How has the growing involvement of financial actors reshaped governance and long-term development strategies in Mediterranean destinations?

While tourism authorities have been focused upon improving destination competitiveness through innovation and the development of say, luxury niche tourism, as a means of building resilience, what this doesn't address is the changing processes and structures of accumulation, whereby off-shore financiers, private investment funds and indeed sovereign wealth funds have increasingly moved into this space to monopolize urban, resort and other strategic tourism assets. When you are dealing with such powerful corporate and financial interests motivated primarily by rent extraction rather than any desire to build long-term productive capacity and economic well-being, this makes the job of developing effective strategies to transition to equitable and ecologically balanced tourism business models even more challenging than it already was when dealing with 'traditional' hotel and tour operators.

Drawing on your research in Spain, the Mediterranean and the Middle East, how do you understand the connections between tourism, labour migration and precarious work?

As research on hotel chambermaids in Spain by Ernest Cañada (Alba Sud) has clearly demonstrated, the 2008 crisis led to a further deterioration of working conditions, an increase in precarity and an intensification of work across all areas of employment connected to tourism.
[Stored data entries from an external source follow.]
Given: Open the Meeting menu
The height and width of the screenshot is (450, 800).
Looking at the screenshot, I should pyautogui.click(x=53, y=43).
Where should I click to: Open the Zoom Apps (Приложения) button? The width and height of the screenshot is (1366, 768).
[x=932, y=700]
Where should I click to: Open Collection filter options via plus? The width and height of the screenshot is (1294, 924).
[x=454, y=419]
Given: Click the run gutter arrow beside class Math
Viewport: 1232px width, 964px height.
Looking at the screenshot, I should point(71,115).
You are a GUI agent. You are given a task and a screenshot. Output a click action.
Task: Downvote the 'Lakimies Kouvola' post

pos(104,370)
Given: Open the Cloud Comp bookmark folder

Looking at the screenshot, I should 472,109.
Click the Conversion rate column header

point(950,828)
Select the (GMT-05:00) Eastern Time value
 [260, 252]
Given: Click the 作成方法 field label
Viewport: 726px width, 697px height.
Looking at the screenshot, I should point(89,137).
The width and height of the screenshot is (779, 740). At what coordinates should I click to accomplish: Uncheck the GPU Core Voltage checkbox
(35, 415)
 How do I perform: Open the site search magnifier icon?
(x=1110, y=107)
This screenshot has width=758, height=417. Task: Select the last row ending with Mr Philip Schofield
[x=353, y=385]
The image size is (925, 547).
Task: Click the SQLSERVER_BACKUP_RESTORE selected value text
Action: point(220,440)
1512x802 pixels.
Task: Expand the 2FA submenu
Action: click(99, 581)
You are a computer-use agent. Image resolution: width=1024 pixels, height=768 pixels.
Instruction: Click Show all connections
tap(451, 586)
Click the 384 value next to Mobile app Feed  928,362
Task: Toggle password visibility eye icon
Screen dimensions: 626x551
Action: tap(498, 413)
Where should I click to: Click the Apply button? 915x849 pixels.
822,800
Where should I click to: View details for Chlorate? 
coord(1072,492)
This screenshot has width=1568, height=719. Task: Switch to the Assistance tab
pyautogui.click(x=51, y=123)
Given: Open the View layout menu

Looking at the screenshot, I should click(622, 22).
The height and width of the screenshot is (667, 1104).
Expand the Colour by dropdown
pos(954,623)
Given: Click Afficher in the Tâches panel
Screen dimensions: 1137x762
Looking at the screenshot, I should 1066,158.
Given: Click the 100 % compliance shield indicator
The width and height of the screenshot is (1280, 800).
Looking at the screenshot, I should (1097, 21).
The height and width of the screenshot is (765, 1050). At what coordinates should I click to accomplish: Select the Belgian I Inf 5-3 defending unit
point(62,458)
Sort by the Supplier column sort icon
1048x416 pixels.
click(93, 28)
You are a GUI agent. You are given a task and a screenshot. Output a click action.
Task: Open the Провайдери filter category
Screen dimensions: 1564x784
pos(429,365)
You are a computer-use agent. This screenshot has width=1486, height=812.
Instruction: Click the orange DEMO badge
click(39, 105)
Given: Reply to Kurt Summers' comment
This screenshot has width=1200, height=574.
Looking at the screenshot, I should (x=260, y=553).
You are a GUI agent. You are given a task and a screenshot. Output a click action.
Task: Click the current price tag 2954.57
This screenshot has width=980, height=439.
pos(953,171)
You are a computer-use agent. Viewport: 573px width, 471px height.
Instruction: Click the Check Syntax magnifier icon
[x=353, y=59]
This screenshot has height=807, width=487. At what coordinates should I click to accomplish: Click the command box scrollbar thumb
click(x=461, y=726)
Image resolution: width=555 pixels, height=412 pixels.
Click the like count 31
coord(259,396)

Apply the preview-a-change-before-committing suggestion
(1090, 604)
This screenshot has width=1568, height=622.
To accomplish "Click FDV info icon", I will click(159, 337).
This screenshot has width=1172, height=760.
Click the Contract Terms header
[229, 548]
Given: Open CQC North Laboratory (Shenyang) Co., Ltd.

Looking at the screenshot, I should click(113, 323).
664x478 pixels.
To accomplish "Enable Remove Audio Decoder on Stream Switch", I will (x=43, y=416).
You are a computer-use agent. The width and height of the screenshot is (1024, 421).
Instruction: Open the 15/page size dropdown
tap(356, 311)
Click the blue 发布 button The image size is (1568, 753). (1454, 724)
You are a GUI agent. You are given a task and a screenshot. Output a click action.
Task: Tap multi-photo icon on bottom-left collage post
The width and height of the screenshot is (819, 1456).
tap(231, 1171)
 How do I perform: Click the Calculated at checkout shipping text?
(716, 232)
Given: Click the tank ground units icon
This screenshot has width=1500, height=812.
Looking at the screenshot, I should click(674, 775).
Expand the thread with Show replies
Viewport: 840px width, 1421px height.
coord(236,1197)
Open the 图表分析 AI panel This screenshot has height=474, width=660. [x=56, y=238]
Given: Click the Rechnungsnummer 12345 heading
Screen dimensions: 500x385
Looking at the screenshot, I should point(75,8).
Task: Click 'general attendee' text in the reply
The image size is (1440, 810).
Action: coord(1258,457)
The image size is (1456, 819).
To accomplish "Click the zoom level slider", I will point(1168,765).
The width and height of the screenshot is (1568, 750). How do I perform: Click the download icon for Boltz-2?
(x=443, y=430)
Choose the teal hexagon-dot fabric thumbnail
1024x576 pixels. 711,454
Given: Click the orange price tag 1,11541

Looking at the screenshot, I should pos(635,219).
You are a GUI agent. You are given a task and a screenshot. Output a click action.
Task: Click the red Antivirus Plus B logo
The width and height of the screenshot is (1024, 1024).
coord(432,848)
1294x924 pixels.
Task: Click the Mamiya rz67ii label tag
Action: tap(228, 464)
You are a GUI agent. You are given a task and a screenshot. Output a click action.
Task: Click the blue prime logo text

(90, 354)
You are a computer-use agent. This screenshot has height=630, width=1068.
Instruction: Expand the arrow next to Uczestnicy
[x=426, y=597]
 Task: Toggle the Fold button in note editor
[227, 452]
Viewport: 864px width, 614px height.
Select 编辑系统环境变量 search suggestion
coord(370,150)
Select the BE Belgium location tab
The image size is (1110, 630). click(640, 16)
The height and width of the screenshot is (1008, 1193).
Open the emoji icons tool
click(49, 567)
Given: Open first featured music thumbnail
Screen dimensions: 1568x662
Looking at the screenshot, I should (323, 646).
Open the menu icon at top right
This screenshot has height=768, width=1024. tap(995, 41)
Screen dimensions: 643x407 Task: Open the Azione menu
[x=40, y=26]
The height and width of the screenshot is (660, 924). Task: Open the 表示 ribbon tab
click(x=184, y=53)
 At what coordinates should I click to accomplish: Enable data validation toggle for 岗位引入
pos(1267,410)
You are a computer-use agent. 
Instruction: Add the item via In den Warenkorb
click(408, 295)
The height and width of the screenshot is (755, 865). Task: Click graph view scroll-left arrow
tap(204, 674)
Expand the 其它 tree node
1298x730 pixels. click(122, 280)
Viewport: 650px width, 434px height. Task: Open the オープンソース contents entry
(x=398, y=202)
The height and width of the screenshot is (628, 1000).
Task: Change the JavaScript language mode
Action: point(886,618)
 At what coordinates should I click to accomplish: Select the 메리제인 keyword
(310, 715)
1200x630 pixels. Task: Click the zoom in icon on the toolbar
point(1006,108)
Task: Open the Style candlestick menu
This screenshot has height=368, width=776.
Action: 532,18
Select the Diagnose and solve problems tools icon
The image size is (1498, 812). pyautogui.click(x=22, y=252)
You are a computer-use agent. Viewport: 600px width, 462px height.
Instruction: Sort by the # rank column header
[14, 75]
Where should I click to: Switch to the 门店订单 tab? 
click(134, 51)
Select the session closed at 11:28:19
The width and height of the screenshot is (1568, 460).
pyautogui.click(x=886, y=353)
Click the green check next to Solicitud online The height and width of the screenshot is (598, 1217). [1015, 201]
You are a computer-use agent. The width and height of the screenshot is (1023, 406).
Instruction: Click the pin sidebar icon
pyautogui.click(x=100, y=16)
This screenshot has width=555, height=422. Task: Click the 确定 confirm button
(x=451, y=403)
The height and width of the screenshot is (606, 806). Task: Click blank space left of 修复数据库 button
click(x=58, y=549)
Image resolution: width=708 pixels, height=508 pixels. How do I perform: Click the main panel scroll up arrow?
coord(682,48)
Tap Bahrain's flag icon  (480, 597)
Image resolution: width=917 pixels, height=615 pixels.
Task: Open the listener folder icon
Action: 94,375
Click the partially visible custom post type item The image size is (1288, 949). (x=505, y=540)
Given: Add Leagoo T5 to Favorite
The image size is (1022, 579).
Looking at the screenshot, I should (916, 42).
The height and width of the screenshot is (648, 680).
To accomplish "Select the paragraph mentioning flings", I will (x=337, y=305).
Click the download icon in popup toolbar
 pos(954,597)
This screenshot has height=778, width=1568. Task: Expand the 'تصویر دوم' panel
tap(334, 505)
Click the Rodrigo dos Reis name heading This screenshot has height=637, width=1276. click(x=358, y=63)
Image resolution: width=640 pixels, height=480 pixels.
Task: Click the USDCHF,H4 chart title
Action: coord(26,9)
Despite increases in overall tourism employment, this has only worsened as digital platforms have significantly reshaped labour relations and made workers' collective bargaining and resistance more challenging as management hierarchies become increasingly invisible behind digital platforms and the work itself becomes integrated and controlled by punitive algorithmic processes.

What role does migrant labour play within contemporary tourism economies, particularly in Southern Europe and the Mediterranean?

While perhaps more commonly found in agriculture, construction, domestic labour, informal trading and food delivery, migrant workers and immigrant labour have certainly played a significant role across many areas of the tourism and visitor economy labour markets in southern Europe and indeed worldwide; in the cruise industry, major resort conurbations and in the informal urban economy. Migrant labour may serve to ensure a pliant labour force as well, as short term 'fix' to compensate for labour shortages as we are now witnessing in southern European destinations. Tourism reflects and indeed sustains ethnic and gendered hierarchies and divisions of labour with immigrant workers occupying the most insecure and precarious roles.

What key recommendations would you offer policymakers and researchers seeking to design more equitable tourism strategies in Spain or Europe?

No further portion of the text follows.